Opening the large can, he heated it over his hall fire. Then he dumped the contents on his tin plate and ate.

"Murder," he thought somberly. "That's what I'm in for. Practically murder with consent. She said she couldn't live without me. Margie begged me to kill her, you might as well say. Good old Margie; a good kid, but I killed her. And now.... Well, that's life!" He speared a pancake.

"Damn, but it's cold!" He threw an armload of wood on the fire and it blazed up. "Sure wish these carpenters had feelings. My lord, they got no feelings at all!"

The carpenter arrived with a new hardwood door. Whistling cheerily, he began to install it where the other one had just been hatcheted away.

"Carpenter, that door won't be staying there long. I'm almost out of fuel."

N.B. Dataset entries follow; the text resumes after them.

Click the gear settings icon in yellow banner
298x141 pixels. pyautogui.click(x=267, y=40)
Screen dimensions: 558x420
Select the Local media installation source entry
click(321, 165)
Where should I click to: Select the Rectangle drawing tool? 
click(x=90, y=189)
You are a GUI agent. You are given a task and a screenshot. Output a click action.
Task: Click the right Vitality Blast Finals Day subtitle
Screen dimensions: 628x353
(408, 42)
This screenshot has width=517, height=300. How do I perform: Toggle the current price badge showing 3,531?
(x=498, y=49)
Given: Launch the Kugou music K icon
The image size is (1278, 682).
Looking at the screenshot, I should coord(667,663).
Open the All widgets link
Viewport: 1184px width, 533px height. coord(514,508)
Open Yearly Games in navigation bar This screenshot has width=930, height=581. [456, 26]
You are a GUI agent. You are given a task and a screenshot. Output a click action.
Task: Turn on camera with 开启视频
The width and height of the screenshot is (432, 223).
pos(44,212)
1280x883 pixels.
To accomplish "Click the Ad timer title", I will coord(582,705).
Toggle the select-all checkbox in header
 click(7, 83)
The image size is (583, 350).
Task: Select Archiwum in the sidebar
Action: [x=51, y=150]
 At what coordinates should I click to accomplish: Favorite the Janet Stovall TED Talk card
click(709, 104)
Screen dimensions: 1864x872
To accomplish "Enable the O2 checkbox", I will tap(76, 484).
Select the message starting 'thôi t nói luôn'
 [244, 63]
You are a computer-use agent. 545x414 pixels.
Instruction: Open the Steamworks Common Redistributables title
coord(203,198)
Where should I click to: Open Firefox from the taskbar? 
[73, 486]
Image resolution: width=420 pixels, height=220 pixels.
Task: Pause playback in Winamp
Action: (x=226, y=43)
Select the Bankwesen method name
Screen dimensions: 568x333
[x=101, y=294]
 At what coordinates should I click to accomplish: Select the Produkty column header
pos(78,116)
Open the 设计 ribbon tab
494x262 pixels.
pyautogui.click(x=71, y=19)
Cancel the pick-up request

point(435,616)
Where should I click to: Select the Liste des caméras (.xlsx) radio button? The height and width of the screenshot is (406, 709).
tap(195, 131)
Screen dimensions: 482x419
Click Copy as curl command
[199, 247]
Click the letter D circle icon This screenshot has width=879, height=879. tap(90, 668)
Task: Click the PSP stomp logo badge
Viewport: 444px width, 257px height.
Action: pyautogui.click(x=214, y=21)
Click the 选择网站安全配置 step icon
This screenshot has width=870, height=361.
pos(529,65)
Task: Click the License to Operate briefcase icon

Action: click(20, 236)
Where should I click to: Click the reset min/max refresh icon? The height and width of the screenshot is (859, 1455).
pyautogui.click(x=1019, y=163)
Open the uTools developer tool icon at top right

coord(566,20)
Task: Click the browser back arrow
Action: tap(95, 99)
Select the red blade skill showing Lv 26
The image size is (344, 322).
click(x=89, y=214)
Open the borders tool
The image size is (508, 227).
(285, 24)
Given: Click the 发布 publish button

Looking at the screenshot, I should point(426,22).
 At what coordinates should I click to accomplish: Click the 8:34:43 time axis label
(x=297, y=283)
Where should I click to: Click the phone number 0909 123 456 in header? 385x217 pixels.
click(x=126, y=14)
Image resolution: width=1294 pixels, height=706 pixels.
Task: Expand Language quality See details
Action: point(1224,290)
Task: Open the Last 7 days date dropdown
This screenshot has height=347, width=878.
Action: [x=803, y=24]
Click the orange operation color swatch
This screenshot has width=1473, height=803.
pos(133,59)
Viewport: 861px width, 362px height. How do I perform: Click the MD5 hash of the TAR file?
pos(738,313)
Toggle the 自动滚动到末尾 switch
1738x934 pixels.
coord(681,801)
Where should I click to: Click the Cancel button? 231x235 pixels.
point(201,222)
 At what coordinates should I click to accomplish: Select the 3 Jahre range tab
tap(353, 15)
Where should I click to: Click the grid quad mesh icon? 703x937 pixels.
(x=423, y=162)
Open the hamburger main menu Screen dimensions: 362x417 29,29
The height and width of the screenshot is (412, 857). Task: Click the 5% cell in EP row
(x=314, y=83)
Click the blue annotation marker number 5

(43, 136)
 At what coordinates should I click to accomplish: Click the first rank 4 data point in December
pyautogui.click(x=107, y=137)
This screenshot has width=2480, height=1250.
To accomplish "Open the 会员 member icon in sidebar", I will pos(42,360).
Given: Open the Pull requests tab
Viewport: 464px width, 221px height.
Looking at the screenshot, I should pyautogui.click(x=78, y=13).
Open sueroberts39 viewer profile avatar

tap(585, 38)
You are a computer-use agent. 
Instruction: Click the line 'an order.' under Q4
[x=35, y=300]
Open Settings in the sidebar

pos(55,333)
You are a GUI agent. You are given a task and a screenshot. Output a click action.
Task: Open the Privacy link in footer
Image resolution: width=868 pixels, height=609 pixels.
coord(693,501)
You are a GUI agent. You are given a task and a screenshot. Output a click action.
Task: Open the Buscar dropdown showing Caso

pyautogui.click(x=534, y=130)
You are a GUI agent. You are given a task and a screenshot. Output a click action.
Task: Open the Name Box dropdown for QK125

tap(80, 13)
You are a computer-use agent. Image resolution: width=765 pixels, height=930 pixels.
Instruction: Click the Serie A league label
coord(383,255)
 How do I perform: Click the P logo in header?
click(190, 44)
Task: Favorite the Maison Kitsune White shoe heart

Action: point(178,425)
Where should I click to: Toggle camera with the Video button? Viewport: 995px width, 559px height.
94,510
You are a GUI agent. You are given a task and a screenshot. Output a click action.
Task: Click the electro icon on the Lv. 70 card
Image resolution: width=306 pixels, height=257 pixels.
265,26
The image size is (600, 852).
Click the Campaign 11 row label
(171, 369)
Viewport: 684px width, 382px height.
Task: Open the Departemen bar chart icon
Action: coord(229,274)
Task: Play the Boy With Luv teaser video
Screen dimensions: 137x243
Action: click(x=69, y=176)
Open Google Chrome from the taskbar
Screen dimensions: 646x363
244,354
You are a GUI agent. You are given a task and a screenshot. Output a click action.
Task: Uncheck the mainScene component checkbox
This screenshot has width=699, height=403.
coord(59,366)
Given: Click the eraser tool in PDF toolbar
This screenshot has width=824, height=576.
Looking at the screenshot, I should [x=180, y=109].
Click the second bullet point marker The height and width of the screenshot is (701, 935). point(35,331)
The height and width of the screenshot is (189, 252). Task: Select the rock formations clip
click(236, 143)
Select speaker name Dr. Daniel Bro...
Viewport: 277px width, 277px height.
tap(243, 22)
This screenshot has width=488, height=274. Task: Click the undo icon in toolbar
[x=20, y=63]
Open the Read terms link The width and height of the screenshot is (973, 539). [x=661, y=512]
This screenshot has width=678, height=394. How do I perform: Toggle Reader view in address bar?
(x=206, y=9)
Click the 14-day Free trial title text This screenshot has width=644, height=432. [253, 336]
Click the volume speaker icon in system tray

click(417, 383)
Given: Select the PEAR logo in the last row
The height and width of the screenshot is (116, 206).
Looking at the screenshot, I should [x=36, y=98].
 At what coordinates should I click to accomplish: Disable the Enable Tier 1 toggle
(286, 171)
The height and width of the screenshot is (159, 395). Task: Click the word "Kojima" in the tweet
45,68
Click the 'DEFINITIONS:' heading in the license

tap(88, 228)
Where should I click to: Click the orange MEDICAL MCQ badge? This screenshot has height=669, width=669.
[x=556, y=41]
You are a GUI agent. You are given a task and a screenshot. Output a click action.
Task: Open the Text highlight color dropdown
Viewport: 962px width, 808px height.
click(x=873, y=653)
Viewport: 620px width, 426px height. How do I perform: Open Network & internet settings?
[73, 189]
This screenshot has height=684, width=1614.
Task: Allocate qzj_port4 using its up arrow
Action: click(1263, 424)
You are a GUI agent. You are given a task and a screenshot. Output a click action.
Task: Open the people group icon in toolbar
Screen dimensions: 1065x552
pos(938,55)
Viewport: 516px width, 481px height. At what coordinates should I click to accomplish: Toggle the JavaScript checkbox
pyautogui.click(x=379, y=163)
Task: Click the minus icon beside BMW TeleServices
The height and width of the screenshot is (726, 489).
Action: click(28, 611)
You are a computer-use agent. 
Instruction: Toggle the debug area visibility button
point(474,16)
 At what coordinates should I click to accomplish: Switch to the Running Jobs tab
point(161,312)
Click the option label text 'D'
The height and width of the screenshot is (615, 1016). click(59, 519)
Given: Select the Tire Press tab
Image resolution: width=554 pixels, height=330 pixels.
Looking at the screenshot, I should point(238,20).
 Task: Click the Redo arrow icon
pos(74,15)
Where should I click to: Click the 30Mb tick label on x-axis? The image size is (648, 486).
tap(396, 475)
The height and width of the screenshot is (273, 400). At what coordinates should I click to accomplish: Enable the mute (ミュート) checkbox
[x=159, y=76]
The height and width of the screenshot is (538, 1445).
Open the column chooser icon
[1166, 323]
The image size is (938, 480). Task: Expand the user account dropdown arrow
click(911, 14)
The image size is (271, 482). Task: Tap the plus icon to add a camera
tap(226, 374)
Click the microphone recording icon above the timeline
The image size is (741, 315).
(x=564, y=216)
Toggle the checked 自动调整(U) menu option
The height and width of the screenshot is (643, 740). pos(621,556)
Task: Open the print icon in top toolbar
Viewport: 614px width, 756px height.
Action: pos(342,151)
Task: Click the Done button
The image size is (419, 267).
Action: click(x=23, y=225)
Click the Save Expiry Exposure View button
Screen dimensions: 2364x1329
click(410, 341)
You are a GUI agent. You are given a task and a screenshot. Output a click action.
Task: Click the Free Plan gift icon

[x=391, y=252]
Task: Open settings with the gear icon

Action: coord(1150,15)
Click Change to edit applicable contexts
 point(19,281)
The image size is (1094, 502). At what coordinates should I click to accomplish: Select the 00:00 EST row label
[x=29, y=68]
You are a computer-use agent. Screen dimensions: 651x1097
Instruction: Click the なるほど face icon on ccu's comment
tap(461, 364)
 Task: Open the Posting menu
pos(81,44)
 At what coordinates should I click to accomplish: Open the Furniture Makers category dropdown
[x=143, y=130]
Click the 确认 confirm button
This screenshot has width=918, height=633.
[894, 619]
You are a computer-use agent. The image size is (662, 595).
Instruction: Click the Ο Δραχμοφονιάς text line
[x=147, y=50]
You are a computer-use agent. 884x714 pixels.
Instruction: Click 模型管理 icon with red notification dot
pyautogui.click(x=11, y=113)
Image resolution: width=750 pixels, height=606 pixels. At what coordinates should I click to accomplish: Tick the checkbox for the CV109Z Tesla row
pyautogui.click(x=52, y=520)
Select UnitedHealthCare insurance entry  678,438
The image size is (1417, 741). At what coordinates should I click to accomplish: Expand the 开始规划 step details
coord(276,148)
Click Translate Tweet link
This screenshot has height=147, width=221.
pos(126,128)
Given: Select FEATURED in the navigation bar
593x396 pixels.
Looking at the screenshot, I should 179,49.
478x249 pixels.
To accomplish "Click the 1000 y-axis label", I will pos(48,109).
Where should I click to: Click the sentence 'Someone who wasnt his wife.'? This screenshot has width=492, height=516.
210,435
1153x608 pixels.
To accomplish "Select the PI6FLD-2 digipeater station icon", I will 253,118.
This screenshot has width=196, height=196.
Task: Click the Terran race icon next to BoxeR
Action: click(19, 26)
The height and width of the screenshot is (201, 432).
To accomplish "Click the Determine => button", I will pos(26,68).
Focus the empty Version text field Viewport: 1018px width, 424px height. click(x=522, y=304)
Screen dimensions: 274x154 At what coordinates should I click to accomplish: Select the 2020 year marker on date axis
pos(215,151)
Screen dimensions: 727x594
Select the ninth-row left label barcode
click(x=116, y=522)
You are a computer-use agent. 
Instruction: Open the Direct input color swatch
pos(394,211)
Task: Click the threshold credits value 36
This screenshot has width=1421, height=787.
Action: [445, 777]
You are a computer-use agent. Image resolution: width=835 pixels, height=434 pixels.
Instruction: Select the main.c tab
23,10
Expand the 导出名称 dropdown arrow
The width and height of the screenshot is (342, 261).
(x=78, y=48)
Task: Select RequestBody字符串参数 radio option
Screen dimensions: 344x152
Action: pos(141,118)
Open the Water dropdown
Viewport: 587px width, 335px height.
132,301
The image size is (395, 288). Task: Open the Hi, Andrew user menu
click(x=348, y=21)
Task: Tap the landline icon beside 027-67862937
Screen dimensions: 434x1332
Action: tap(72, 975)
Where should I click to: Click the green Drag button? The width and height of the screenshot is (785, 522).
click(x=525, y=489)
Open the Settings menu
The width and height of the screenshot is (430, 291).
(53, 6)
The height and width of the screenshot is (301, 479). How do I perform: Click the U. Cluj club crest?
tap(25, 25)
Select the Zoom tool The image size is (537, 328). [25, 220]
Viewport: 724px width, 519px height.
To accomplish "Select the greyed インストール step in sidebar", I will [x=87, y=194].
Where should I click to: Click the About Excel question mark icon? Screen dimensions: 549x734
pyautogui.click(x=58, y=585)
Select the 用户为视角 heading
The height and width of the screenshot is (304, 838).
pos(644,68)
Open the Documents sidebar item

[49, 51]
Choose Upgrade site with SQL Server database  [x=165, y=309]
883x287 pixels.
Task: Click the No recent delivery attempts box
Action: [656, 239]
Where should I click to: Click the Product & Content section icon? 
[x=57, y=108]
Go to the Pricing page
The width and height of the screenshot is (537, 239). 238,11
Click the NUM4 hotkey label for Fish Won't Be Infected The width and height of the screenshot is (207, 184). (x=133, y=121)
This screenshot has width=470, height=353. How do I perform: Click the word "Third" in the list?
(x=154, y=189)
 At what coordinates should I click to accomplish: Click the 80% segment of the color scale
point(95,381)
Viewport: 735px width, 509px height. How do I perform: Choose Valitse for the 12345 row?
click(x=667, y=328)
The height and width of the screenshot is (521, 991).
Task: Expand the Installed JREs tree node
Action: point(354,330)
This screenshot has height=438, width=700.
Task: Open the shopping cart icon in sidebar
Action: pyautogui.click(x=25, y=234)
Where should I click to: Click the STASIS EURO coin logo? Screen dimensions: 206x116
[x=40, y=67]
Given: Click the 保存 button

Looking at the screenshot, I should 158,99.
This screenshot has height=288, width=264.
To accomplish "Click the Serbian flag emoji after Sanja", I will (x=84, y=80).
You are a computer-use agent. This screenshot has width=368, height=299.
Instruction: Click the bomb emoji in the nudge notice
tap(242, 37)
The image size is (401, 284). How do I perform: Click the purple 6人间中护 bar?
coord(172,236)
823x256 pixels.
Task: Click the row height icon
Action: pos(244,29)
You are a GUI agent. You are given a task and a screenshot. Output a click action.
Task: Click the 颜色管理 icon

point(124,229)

"I hope you don't expect me to be surprised, Jim, if this door doesn't last very long. The previous twenty-two doors at this location, Jim, did not last very long either." Still whistling to himself, he installed the last of the hinge screws.

"Why don't you just give me the doors, instead of causing yourself all this work?" demanded James Ypsilanti.

"'Inmates will not be issued materials,' Jim. I've quoted that section of the rules to you many times, Jim."

"But couldn't you just lean the door up against the door jamb and leave it?" argued the inmate. "You go to a ridiculous amount of trouble."

"It is not ridiculous, Jim. I am a carpenter, Jim. Good-by."